- Chaurpati Rural Municipality नेपालको नक्शामा चौरपाटी गाउँपालिका
- Coordinates: 29°10′54″N 81°07′44″E﻿ / ﻿29.1818°N 81.1290°E
- Country: Nepal
- Province: Sudurpashchim Province
- District: Achham District

Government
- • Type: Local government

Area
- • Total: 182.16 km^{2} (70.33 sq mi)

Population (2011 census)
- • Total: 25,149
- • Density: 138.06/km^{2} (357.57/sq mi)
- Time zone: UTC+05:45 (Nepal Standard Time)
- Website: http://chaurpatimun.gov.np

= Chaurpati Rural Municipality =

Chaurpati (चौरपाटी) is a Gaupalika (गाउपालिका ; gaupalika) in Achham District in the Sudurpashchim Province of far-western Nepal.
Chaurpati has a population of 25149.The land area is 182.16 km2.

It was formed by merging Siudi, Sokot, Payal, Lunnga, Marku and Duni VDSs.

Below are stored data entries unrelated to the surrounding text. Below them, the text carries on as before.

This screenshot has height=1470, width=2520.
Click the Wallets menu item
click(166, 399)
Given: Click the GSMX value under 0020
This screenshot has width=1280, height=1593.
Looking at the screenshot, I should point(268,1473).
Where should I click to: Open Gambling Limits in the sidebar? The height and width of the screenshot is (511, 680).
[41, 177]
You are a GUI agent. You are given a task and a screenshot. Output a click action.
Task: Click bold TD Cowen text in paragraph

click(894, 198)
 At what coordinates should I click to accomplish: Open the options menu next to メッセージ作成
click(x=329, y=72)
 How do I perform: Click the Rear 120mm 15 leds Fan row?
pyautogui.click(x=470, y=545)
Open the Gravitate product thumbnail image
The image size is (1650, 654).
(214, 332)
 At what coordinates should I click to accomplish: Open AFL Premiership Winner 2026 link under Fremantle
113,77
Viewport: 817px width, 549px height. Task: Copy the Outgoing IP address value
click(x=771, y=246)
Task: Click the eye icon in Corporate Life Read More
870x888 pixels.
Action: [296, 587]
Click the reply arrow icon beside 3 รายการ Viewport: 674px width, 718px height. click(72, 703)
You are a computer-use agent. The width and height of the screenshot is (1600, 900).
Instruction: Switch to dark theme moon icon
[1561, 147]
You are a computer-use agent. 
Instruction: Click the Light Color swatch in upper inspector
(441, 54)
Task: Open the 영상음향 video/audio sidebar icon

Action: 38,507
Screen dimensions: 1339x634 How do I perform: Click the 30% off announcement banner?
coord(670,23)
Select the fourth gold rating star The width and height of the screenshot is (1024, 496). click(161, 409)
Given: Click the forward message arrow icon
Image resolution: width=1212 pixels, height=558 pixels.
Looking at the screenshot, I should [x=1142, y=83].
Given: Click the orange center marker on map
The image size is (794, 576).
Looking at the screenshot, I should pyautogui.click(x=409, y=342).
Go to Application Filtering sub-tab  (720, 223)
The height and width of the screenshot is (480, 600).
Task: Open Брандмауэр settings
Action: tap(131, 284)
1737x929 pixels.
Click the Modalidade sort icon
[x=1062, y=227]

Currently, it is divided into 7 administrative wards.

==Demographics==
At the time of the 2011 Nepal census, Chaurpati Rural Municipality had a population of 25,215. Of these, 96.7% spoke Achhami, 1.9% Nepali, 1.1% Doteli, 0.1% Magar, 0.1% Maithili, 0.1% Santali and 0.1% other languages as their first language.

In terms of ethnicity/caste, 62.4% were Chhetri, 21.5% other Dalit, 6.9% Kami, 4.5% Hill Brahmin, 2.1% Thakuri, 1.5% Damai/Dholi, 0.5% Badi, 0.3% Lohar, 0.1% Kalwar, 0.1% Magar, 0.1% Tamang and 0.2% others.

In terms of religion, 99.8% were Hindu, 0.1% Buddhist and 0.1% Christian.

In terms of literacy, 50.2% could read and write, 4.5% could only read and 45.3% could neither read nor write.